Valls: „Gehirn der Anschläge“

Premierminister Manuel Valls würdigte kurz nach Bekanntwerden der Nachricht vom Tod Abaaouds die „außergewöhnliche Arbeit unserer Geheimdienste und der Polizei“. Damit sei „einer der Drahtzieher“ der Anschläge tot. „Wir wissen heute, dass sich Abaaoud, das Gehirn dieser Anschläge - eines der Gehirne, denn wir müssen besonders vorsichtig sein und kennen die Bedrohungen -, unter den Toten befand“, sagte Valls am Donnerstag.
Präsident Francois Hollande hatte am Mittwoch gesagt, der Einsatz in Saint-Denis zeige erneut, dass sich Frankreich „im Krieg befinde“ - „einem Krieg gegen den Terrorismus, der gegen uns Krieg führt“. Hollande dankte den involvierten Sicherheitskräften nach deren Einsatz. Frankreich sei stolz auf seine mächtigen Streitkräfte. Hollande beschwor einmal mehr die Einigkeit der Franzosen.
Der Anti-Terror-Einsatz ereignete sich fünf Tage nach den Anschlägen von Paris. Nach neuen Erkenntnissen bildeten die Attentäter drei Kommandos mit je drei Mitgliedern. Ein Kommando sollte das Stade de France angreifen, eines tötete in der Konzerthalle Bataclan 89 Menschen, ein drittes schoss vor Cafes und Restaurants wahllos auf Menschen. Sieben Attentäter starben bei den Anschlägen. Der IS bekannte sich zu den Anschlägen.

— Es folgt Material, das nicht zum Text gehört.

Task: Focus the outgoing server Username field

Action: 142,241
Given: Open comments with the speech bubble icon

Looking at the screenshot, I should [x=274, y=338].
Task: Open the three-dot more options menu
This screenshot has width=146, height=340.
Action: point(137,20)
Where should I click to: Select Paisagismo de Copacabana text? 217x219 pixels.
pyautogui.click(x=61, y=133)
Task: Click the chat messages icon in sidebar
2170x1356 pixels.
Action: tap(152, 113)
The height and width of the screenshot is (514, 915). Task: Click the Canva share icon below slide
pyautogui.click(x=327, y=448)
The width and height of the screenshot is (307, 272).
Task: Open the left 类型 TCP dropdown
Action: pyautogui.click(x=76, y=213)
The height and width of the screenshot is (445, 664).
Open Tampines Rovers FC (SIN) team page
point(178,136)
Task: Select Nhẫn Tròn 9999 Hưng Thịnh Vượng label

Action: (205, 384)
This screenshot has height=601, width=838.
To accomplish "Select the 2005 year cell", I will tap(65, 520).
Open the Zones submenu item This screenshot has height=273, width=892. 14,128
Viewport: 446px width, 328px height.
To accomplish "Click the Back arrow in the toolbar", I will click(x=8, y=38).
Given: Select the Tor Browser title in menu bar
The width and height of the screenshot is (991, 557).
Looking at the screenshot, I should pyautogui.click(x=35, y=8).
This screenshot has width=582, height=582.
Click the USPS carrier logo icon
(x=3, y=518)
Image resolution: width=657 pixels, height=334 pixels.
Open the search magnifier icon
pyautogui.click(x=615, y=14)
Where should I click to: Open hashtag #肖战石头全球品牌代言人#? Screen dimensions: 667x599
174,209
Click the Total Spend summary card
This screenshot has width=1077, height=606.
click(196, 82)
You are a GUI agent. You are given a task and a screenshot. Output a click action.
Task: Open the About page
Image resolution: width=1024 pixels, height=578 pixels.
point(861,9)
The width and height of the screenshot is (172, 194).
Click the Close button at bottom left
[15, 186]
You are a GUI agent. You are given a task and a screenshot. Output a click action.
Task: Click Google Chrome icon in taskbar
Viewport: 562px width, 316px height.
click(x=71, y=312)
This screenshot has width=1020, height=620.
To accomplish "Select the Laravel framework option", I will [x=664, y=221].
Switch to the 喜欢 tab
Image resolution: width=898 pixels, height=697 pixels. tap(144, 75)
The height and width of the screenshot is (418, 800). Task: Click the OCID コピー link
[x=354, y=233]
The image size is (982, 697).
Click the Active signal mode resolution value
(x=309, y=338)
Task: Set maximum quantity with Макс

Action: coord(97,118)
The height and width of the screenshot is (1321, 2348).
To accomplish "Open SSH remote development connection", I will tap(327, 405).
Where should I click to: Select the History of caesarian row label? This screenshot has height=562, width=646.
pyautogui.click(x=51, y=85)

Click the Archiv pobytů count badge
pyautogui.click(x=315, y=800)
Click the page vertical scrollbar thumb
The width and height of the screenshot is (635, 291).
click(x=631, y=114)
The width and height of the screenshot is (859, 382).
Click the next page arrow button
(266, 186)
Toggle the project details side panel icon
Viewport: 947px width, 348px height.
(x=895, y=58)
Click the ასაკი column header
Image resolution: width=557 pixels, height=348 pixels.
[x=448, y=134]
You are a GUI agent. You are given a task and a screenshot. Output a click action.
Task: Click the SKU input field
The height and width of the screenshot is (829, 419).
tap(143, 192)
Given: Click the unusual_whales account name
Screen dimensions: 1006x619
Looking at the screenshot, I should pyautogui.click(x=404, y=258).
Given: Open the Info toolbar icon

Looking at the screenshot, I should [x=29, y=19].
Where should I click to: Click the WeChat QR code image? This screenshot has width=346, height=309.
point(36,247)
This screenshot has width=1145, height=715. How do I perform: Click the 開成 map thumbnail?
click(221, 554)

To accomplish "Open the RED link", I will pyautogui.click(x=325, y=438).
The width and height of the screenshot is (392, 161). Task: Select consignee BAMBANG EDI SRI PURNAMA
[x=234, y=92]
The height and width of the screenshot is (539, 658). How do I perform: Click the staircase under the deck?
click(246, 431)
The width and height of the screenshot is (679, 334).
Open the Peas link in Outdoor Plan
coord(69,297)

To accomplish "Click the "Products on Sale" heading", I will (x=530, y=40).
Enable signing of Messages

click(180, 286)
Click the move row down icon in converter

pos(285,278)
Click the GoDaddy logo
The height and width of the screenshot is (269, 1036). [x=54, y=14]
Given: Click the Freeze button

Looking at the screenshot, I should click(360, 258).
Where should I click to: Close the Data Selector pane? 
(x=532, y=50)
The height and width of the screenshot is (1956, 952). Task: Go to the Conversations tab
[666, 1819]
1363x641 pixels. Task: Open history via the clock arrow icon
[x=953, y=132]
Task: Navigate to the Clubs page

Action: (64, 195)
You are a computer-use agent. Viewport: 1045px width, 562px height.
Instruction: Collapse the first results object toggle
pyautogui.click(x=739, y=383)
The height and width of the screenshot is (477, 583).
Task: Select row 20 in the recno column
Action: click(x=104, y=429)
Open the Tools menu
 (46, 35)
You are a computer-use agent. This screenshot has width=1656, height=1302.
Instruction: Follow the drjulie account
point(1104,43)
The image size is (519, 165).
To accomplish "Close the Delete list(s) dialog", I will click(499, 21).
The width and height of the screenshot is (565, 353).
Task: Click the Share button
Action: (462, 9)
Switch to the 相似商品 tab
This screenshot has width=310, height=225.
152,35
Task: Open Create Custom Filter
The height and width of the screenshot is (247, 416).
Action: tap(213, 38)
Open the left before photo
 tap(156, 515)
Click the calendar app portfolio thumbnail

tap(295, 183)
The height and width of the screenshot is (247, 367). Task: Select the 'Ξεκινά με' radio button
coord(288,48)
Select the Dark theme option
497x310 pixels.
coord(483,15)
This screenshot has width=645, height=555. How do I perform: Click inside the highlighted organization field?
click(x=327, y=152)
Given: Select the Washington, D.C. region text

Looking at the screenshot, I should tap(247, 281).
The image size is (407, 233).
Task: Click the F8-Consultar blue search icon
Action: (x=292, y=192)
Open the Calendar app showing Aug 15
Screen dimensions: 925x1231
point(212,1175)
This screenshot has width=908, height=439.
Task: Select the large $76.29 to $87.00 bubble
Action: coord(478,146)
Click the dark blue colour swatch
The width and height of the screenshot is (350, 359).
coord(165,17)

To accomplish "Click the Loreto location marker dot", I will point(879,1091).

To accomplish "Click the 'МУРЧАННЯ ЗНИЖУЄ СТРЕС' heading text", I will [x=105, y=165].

Suche nach weiterem Verdächtigen

Die Polizei sucht unter Hochdruck mindestens einen weiteren Verdächtigen, Videoaufnahmen deuten auf die Existenz eines neunten Attentäters hin. Dabei handelt es sich um den 26-jährigen Salah Abdeslam, dessen Bruder Brahim unter den getöteten Attentätern ist. Die belgische Generalstaatsanwaltschaft räumte am Mittwoch ein, dass die beiden in Belgien lebenden Brüder vor den Anschlägen in Paris von belgischen Ermittlern verhört worden waren. Sie seien aber nicht weiter beobachtet worden, weil „keine Anzeichen einer möglichen Bedrohung“ vorgelegen hätten, hieß es.
Salah Abdeslam hielt sich laut Angaben des österreichischen Innenministeriums im September auch in Österreich auf. Bisher wurden vier der sieben getöteten Attentäter identifiziert. Bei allen handelt es sich um Franzosen, drei von ihnen kämpften in Syrien. Bei einem fünften wurde ein syrischer Pass gefunden, der aber womöglich gefälscht ist.

Alle Opfer der Anschläge identifiziert

Unterdessen teilte die Regierung mit, dass alle 129 Opfer der Anschläge identifiziert wurden. Die Polizei setzte in der Nacht auf Mittwoch zudem ihre Razzien im islamistischen Milieu fort. So wurden in Toulouse und in der Gegend des Dorfes Artigat mehrere Wohnungen durchsucht, wie aus Ermittlerkreisen verlautete. Fabien Clain, der am Dienstag als Sprecher der Bekennerbotschaft des IS identifiziert wurde, stammte aus Toulouse und gehörte zu einer Islamistengruppe in Artigat.